> _EXERCISE BRIEF_
Rewrite the lines of all the entries below as a JSON list of strings, one string per line, skipping blank lines. Leave the pictures out of the answer.

> _GIVEN ENTRIES_
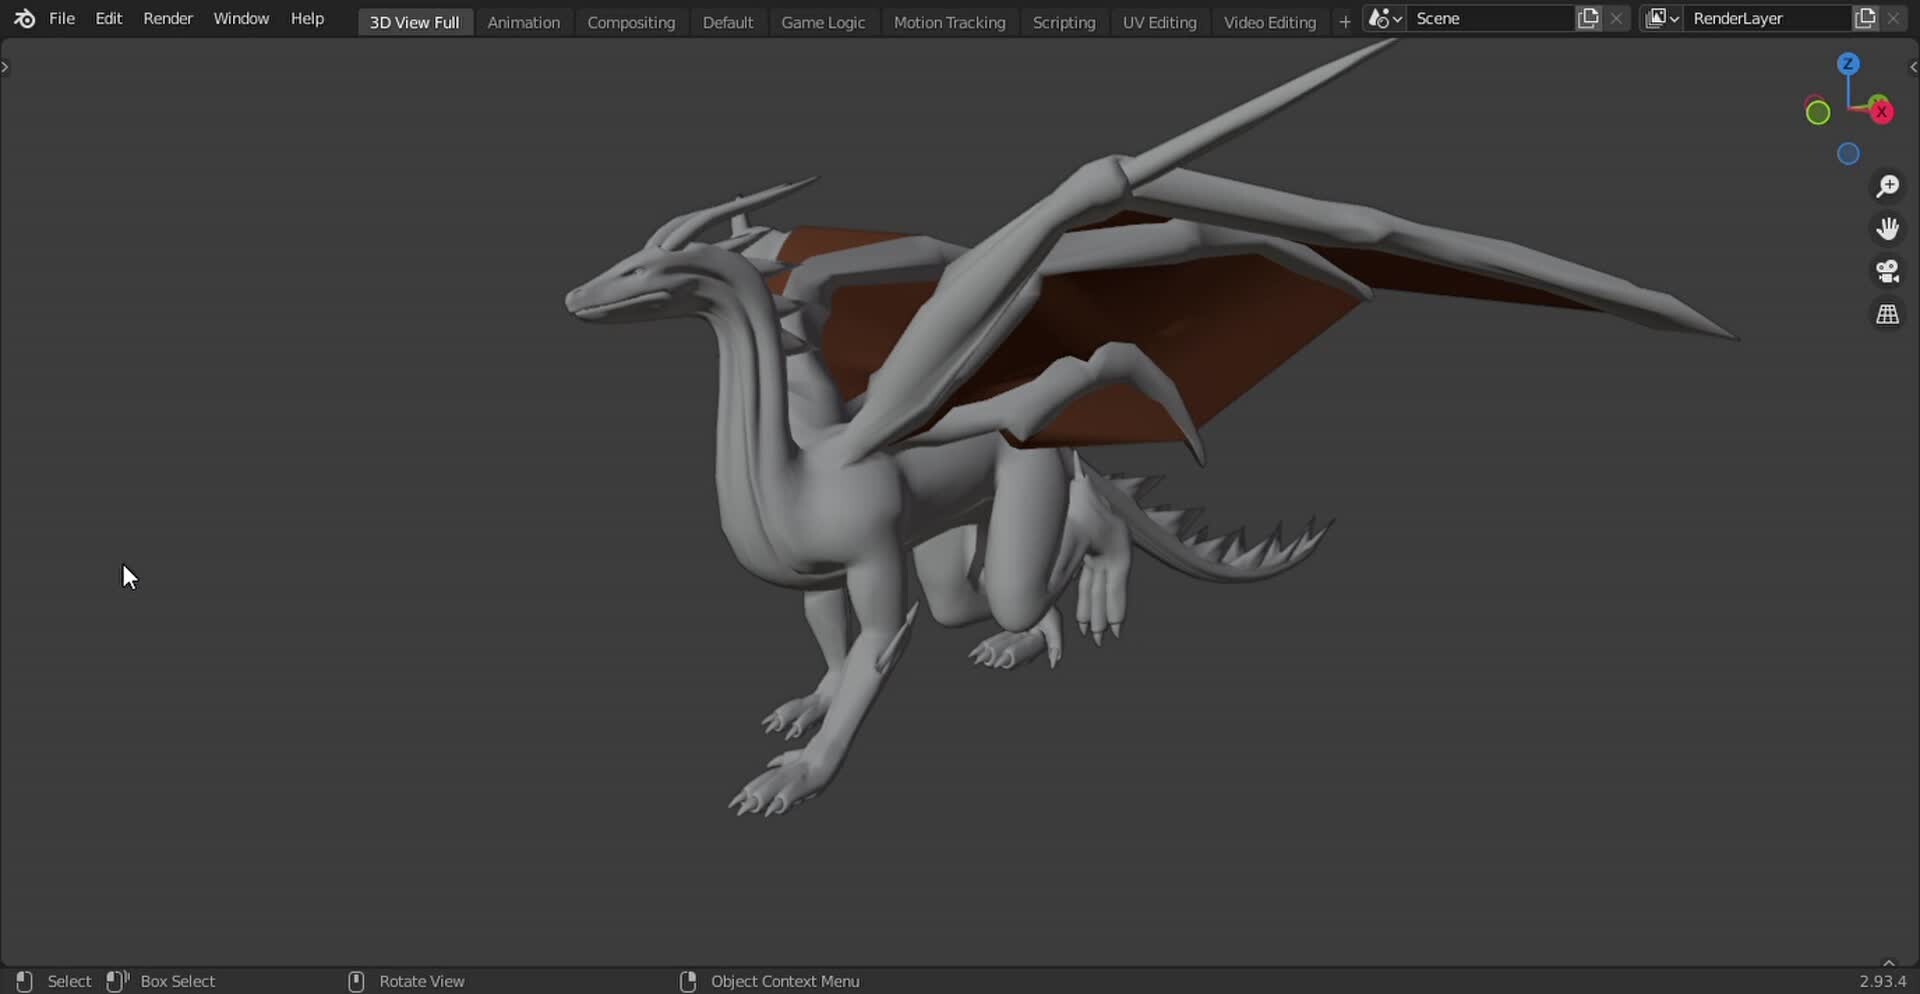Open the Scene browse dropdown
The image size is (1920, 994).
pos(1383,18)
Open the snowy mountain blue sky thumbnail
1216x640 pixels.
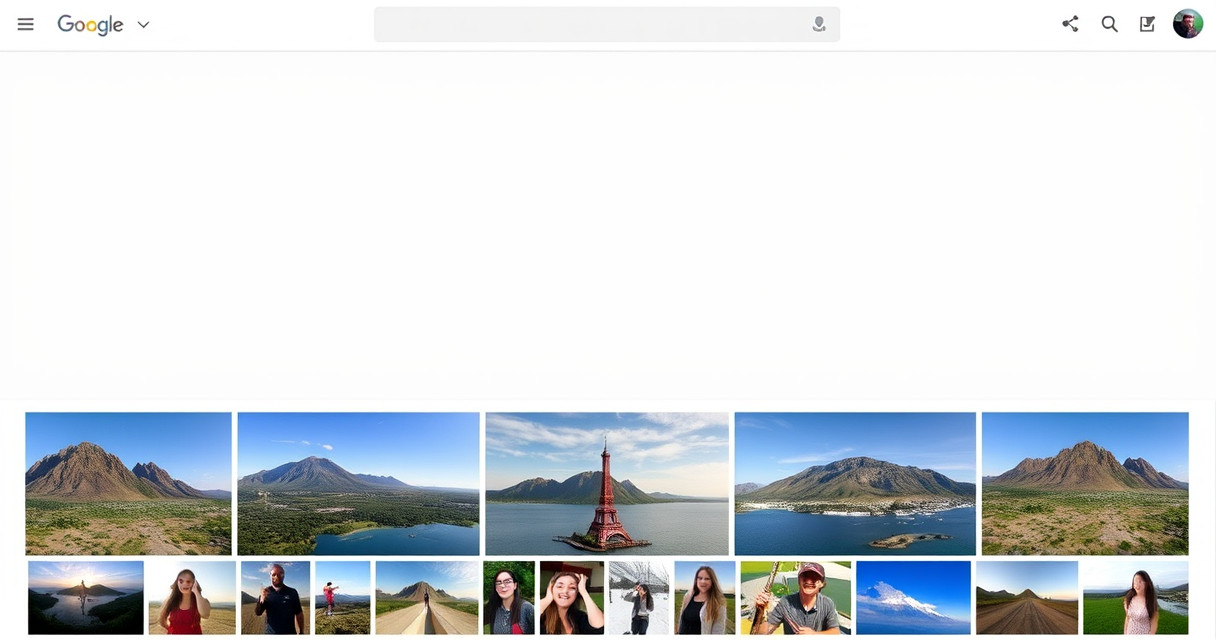913,597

> _FULL ANSWER_
[
  "Open the Scene browse dropdown",
  "The image size is (1920, 994).",
  "pos(1383,18)",
  "Open the snowy mountain blue sky thumbnail",
  "1216x640 pixels.",
  "913,597"
]